PROBLEM STATEMENT
Line by line, copy the material that follows without leaving anything out.

- - - -

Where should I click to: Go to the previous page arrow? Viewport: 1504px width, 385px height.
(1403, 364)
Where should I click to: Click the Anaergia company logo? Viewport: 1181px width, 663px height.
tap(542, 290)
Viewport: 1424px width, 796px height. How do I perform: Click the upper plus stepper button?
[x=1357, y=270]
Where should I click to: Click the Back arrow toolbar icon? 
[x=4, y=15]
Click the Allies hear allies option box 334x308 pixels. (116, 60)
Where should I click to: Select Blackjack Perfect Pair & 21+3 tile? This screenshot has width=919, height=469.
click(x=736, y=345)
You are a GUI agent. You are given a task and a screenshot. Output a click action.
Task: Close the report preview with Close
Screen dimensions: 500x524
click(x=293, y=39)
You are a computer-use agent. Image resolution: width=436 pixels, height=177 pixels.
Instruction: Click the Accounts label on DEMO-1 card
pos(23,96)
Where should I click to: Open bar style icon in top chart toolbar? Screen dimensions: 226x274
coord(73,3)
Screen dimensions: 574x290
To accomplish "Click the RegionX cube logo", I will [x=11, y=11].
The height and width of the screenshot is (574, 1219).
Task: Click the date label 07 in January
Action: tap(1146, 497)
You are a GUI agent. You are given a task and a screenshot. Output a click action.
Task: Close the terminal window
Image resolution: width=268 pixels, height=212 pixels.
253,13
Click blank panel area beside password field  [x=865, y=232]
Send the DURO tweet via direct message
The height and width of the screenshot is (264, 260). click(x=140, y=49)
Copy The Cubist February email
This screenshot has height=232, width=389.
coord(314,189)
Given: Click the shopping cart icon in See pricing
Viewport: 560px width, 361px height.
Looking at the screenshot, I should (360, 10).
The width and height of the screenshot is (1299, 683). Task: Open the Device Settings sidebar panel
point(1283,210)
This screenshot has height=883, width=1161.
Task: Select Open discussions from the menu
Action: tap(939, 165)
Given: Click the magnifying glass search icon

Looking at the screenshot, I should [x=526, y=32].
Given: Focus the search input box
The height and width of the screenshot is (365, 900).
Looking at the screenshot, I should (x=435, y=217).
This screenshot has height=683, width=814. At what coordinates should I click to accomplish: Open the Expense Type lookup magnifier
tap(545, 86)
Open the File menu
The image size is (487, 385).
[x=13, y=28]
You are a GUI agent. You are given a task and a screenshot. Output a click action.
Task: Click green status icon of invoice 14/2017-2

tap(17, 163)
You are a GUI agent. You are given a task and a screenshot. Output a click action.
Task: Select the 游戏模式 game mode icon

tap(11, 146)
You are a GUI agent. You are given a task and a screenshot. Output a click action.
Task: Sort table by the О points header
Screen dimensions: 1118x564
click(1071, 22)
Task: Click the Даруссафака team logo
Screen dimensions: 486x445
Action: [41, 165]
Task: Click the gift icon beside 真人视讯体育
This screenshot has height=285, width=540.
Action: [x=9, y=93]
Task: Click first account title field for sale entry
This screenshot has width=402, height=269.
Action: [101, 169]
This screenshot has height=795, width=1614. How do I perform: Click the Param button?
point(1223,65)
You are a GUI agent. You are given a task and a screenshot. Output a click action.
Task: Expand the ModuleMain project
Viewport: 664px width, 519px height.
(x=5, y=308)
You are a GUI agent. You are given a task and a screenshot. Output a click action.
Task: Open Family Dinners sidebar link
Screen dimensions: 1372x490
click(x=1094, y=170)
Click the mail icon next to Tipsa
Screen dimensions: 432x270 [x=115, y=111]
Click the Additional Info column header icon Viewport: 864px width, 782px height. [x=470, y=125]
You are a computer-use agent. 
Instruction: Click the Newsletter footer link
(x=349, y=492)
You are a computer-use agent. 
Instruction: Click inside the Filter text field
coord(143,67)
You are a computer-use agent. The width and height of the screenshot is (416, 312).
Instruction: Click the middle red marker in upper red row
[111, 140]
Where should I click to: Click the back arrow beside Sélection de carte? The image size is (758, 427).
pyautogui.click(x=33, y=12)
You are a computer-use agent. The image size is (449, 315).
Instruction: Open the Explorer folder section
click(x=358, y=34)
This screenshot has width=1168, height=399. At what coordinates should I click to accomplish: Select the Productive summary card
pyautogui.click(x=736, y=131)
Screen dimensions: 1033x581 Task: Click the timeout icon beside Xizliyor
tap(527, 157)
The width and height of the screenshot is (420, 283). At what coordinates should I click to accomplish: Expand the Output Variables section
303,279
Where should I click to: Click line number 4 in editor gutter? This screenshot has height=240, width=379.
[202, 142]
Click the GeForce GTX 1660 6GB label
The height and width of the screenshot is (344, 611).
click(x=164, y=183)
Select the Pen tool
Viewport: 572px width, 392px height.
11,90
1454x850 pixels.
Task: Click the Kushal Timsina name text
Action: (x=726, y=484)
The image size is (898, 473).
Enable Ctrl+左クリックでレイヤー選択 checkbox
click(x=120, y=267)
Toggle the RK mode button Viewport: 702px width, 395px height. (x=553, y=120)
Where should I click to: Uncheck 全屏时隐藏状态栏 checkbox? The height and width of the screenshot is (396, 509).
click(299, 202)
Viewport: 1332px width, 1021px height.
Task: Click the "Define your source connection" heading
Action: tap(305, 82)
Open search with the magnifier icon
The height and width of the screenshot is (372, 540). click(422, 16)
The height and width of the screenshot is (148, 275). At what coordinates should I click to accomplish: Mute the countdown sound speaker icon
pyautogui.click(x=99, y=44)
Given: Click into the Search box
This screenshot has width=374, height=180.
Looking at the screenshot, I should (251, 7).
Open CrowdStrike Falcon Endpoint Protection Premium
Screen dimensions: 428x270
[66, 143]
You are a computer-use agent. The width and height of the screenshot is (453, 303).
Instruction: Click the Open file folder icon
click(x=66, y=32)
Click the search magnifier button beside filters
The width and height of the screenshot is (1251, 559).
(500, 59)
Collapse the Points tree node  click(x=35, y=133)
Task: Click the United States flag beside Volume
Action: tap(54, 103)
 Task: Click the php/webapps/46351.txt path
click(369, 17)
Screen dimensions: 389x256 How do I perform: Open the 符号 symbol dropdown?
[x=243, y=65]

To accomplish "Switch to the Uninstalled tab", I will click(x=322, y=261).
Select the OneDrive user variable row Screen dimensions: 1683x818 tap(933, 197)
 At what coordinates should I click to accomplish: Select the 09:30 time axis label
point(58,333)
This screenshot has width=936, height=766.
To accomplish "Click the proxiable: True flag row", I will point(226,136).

- - - -

FINISHED TASK
Where should I click to: Go to the previous page arrow? Viewport: 1504px width, 385px height.
(1403, 364)
Where should I click to: Click the Anaergia company logo? Viewport: 1181px width, 663px height.
tap(542, 290)
Viewport: 1424px width, 796px height. How do I perform: Click the upper plus stepper button?
[x=1357, y=270]
Where should I click to: Click the Back arrow toolbar icon? 
[x=4, y=15]
Click the Allies hear allies option box 334x308 pixels. (116, 60)
Where should I click to: Select Blackjack Perfect Pair & 21+3 tile? This screenshot has width=919, height=469.
click(x=736, y=345)
You are a GUI agent. You are given a task and a screenshot. Output a click action.
Task: Close the report preview with Close
Screen dimensions: 500x524
click(x=293, y=39)
You are a computer-use agent. Image resolution: width=436 pixels, height=177 pixels.
Instruction: Click the Accounts label on DEMO-1 card
pos(23,96)
Where should I click to: Open bar style icon in top chart toolbar? Screen dimensions: 226x274
coord(73,3)
Screen dimensions: 574x290
To accomplish "Click the RegionX cube logo", I will [x=11, y=11].
The height and width of the screenshot is (574, 1219).
Task: Click the date label 07 in January
Action: tap(1146, 497)
You are a GUI agent. You are given a task and a screenshot. Output a click action.
Task: Close the terminal window
Image resolution: width=268 pixels, height=212 pixels.
253,13
Click blank panel area beside password field  [x=865, y=232]
Send the DURO tweet via direct message
The height and width of the screenshot is (264, 260). click(x=140, y=49)
Copy The Cubist February email
This screenshot has height=232, width=389.
coord(314,189)
Given: Click the shopping cart icon in See pricing
Viewport: 560px width, 361px height.
Looking at the screenshot, I should (360, 10).
The width and height of the screenshot is (1299, 683). Task: Open the Device Settings sidebar panel
point(1283,210)
This screenshot has height=883, width=1161.
Task: Select Open discussions from the menu
Action: tap(939, 165)
Given: Click the magnifying glass search icon

Looking at the screenshot, I should [x=526, y=32].
Given: Focus the search input box
The height and width of the screenshot is (365, 900).
Looking at the screenshot, I should (x=435, y=217).
This screenshot has height=683, width=814. At what coordinates should I click to accomplish: Open the Expense Type lookup magnifier
tap(545, 86)
Open the File menu
The image size is (487, 385).
[x=13, y=28]
You are a GUI agent. You are given a task and a screenshot. Output a click action.
Task: Click green status icon of invoice 14/2017-2

tap(17, 163)
You are a GUI agent. You are given a task and a screenshot. Output a click action.
Task: Select the 游戏模式 game mode icon

tap(11, 146)
You are a GUI agent. You are given a task and a screenshot. Output a click action.
Task: Sort table by the О points header
Screen dimensions: 1118x564
click(1071, 22)
Task: Click the Даруссафака team logo
Screen dimensions: 486x445
Action: [41, 165]
Task: Click the gift icon beside 真人视讯体育
This screenshot has height=285, width=540.
Action: [x=9, y=93]
Task: Click first account title field for sale entry
This screenshot has width=402, height=269.
Action: [101, 169]
This screenshot has height=795, width=1614. How do I perform: Click the Param button?
point(1223,65)
You are a GUI agent. You are given a task and a screenshot. Output a click action.
Task: Expand the ModuleMain project
Viewport: 664px width, 519px height.
(x=5, y=308)
You are a GUI agent. You are given a task and a screenshot. Output a click action.
Task: Open Family Dinners sidebar link
Screen dimensions: 1372x490
click(x=1094, y=170)
Click the mail icon next to Tipsa
Screen dimensions: 432x270 [x=115, y=111]
Click the Additional Info column header icon Viewport: 864px width, 782px height. [x=470, y=125]
You are a computer-use agent. 
Instruction: Click the Newsletter footer link
(x=349, y=492)
You are a computer-use agent. 
Instruction: Click inside the Filter text field
coord(143,67)
You are a computer-use agent. The width and height of the screenshot is (416, 312).
Instruction: Click the middle red marker in upper red row
[111, 140]
Where should I click to: Click the back arrow beside Sélection de carte? The image size is (758, 427).
pyautogui.click(x=33, y=12)
You are a computer-use agent. The image size is (449, 315).
Instruction: Open the Explorer folder section
click(x=358, y=34)
This screenshot has width=1168, height=399. At what coordinates should I click to accomplish: Select the Productive summary card
pyautogui.click(x=736, y=131)
Screen dimensions: 1033x581 Task: Click the timeout icon beside Xizliyor
tap(527, 157)
The width and height of the screenshot is (420, 283). At what coordinates should I click to accomplish: Expand the Output Variables section
303,279
Where should I click to: Click line number 4 in editor gutter? This screenshot has height=240, width=379.
[202, 142]
Click the GeForce GTX 1660 6GB label
The height and width of the screenshot is (344, 611).
click(x=164, y=183)
Select the Pen tool
Viewport: 572px width, 392px height.
11,90
1454x850 pixels.
Task: Click the Kushal Timsina name text
Action: (x=726, y=484)
The image size is (898, 473).
Enable Ctrl+左クリックでレイヤー選択 checkbox
click(x=120, y=267)
Toggle the RK mode button Viewport: 702px width, 395px height. (x=553, y=120)
Where should I click to: Uncheck 全屏时隐藏状态栏 checkbox? The height and width of the screenshot is (396, 509).
click(299, 202)
Viewport: 1332px width, 1021px height.
Task: Click the "Define your source connection" heading
Action: tap(305, 82)
Open search with the magnifier icon
The height and width of the screenshot is (372, 540). click(422, 16)
The height and width of the screenshot is (148, 275). At what coordinates should I click to accomplish: Mute the countdown sound speaker icon
pyautogui.click(x=99, y=44)
Given: Click into the Search box
This screenshot has width=374, height=180.
Looking at the screenshot, I should (251, 7).
Open CrowdStrike Falcon Endpoint Protection Premium
Screen dimensions: 428x270
[66, 143]
You are a computer-use agent. The width and height of the screenshot is (453, 303).
Instruction: Click the Open file folder icon
click(x=66, y=32)
Click the search magnifier button beside filters
The width and height of the screenshot is (1251, 559).
(500, 59)
Collapse the Points tree node  click(x=35, y=133)
Task: Click the United States flag beside Volume
Action: tap(54, 103)
 Task: Click the php/webapps/46351.txt path
click(369, 17)
Screen dimensions: 389x256 How do I perform: Open the 符号 symbol dropdown?
[x=243, y=65]

To accomplish "Switch to the Uninstalled tab", I will click(x=322, y=261).
Select the OneDrive user variable row Screen dimensions: 1683x818 tap(933, 197)
 At what coordinates should I click to accomplish: Select the 09:30 time axis label
point(58,333)
This screenshot has width=936, height=766.
To accomplish "Click the proxiable: True flag row", I will point(226,136).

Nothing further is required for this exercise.